**WHAT TO DO**
Word for word, restate each of the records below.

━━ THE INPUT ━━

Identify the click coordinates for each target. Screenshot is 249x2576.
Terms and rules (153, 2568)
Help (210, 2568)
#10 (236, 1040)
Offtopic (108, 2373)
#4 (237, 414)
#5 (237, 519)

━━━

**REPLY**
Identify the click coordinates for each target. Screenshot is 249x2576.
Terms and rules (153, 2568)
Help (210, 2568)
#10 (236, 1040)
Offtopic (108, 2373)
#4 (237, 414)
#5 (237, 519)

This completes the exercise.